** START OF Record set **

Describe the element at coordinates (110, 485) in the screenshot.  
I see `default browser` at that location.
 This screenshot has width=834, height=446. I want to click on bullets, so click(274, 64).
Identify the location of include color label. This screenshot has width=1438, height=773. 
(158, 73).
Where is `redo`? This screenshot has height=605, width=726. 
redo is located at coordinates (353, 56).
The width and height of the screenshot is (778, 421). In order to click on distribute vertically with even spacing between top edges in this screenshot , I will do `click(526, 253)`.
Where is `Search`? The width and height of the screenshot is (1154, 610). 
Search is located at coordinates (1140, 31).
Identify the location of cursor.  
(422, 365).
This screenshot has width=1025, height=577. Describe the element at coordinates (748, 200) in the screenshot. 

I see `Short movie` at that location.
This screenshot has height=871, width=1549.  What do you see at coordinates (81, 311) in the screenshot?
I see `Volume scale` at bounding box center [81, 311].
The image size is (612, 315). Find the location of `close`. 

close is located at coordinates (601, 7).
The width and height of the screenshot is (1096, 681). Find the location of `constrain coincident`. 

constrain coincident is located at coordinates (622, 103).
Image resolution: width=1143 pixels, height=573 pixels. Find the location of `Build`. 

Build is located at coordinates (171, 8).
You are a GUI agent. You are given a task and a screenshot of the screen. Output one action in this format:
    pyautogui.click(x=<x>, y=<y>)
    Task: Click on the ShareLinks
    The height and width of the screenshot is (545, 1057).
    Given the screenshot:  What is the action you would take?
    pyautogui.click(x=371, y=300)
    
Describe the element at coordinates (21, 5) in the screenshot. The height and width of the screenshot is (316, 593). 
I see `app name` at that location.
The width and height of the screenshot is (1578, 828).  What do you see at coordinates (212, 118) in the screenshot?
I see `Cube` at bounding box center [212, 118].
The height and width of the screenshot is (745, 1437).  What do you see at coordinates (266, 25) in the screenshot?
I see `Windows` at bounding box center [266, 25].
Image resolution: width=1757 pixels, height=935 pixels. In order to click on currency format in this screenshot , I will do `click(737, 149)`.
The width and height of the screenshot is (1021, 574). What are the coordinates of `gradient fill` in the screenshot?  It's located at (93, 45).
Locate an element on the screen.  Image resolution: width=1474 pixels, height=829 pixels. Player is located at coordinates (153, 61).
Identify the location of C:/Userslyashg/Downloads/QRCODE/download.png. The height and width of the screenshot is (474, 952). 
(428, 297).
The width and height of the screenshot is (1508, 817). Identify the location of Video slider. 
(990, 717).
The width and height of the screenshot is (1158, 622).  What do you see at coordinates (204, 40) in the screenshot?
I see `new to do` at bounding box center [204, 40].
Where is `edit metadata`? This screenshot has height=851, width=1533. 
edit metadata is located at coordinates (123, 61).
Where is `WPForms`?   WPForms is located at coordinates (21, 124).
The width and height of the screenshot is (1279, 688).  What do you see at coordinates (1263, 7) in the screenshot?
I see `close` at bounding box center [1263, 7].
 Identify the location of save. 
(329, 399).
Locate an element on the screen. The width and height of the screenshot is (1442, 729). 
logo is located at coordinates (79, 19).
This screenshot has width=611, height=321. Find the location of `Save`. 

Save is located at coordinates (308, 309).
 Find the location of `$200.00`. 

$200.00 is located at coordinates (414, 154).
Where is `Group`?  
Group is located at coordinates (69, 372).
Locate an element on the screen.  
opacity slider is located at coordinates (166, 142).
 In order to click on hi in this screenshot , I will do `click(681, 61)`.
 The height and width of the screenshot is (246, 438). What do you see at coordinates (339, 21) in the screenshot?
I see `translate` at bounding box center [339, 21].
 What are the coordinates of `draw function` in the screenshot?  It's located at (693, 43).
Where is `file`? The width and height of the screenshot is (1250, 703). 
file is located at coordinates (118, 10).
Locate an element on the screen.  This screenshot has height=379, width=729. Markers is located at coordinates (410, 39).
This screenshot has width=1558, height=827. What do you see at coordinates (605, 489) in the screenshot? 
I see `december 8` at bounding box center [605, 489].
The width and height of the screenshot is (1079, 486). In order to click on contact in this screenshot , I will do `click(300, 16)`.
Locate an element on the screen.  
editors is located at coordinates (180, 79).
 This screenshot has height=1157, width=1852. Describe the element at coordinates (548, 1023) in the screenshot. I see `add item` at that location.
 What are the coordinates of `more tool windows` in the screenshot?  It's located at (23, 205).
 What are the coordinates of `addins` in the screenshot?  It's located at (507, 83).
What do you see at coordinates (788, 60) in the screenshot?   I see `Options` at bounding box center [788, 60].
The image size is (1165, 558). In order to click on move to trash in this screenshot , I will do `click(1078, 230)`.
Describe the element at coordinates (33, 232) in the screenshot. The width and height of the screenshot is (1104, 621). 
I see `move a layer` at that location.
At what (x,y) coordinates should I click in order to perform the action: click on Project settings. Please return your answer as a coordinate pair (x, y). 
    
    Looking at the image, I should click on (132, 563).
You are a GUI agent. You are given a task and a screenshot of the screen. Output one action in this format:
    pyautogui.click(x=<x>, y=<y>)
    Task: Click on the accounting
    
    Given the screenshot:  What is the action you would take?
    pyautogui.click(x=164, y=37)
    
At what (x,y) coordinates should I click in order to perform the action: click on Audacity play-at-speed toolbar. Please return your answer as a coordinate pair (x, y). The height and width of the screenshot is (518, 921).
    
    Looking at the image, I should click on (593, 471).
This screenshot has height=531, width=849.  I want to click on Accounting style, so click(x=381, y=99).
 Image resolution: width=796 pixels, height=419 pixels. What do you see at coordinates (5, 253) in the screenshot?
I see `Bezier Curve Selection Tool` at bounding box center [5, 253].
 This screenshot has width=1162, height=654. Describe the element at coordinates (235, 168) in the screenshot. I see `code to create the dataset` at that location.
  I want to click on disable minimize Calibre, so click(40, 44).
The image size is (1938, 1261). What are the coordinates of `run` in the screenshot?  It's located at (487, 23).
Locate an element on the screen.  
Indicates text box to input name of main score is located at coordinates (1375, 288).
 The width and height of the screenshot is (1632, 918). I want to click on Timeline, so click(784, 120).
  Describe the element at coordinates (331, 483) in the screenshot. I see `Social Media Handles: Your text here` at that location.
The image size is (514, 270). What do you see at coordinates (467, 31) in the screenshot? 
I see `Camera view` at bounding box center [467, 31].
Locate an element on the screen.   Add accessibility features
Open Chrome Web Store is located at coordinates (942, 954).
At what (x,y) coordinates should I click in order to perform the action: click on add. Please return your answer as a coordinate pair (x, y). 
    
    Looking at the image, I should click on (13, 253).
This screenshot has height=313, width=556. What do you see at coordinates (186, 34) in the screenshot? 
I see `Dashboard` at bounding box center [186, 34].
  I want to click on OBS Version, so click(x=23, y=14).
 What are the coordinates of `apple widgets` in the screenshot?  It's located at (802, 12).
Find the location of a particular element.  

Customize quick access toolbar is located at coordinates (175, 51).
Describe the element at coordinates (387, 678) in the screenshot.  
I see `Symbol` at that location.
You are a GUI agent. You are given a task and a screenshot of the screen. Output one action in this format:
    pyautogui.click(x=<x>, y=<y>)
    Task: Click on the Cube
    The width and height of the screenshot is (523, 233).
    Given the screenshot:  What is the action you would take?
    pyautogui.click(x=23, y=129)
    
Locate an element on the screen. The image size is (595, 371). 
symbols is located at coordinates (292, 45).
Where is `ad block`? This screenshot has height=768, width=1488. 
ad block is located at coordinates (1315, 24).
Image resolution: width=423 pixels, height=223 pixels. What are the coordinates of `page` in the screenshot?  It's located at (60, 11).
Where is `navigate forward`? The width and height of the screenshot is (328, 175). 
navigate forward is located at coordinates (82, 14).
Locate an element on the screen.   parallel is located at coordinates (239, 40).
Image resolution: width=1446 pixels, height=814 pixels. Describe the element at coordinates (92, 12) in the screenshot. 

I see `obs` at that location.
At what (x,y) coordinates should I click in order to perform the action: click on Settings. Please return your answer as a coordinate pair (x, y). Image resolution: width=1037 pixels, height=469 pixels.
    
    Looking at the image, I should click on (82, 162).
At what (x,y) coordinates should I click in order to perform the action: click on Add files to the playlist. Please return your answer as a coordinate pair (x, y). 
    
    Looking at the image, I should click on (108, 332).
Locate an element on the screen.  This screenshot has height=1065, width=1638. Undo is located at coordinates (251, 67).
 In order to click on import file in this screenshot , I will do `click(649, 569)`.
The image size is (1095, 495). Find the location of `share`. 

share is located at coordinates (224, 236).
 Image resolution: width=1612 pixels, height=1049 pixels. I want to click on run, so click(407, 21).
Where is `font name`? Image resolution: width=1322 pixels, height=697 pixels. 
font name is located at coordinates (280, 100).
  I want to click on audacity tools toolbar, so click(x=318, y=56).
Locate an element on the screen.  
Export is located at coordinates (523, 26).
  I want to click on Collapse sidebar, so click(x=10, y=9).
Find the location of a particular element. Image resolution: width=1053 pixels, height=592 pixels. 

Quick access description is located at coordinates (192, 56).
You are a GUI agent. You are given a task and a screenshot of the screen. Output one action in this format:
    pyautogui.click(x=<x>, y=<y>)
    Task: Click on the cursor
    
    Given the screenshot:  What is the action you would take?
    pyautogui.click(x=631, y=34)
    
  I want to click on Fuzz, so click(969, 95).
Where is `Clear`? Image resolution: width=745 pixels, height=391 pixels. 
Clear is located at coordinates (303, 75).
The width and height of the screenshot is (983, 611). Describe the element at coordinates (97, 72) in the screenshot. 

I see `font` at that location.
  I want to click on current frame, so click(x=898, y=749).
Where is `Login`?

** END OF Record set **

> [What you have to do]: Format the data as a numbered list, beginning at the line containing "Image resolution: width=1757" and ending with the line containing "edit metadata is". Leave out any blank lines.

> [Solution to this exercise]:
1. Image resolution: width=1757 pixels, height=935 pixels. In order to click on currency format in this screenshot , I will do `click(737, 149)`.
2. The width and height of the screenshot is (1021, 574). What are the coordinates of `gradient fill` in the screenshot?  It's located at (93, 45).
3. Locate an element on the screen.  Image resolution: width=1474 pixels, height=829 pixels. Player is located at coordinates (153, 61).
4. Identify the location of C:/Userslyashg/Downloads/QRCODE/download.png. The height and width of the screenshot is (474, 952). 
5. (428, 297).
6. The width and height of the screenshot is (1508, 817). Identify the location of Video slider. 
7. (990, 717).
8. The width and height of the screenshot is (1158, 622).  What do you see at coordinates (204, 40) in the screenshot?
9. I see `new to do` at bounding box center [204, 40].
10. Where is `edit metadata`? This screenshot has height=851, width=1533. 
11. edit metadata is located at coordinates (123, 61).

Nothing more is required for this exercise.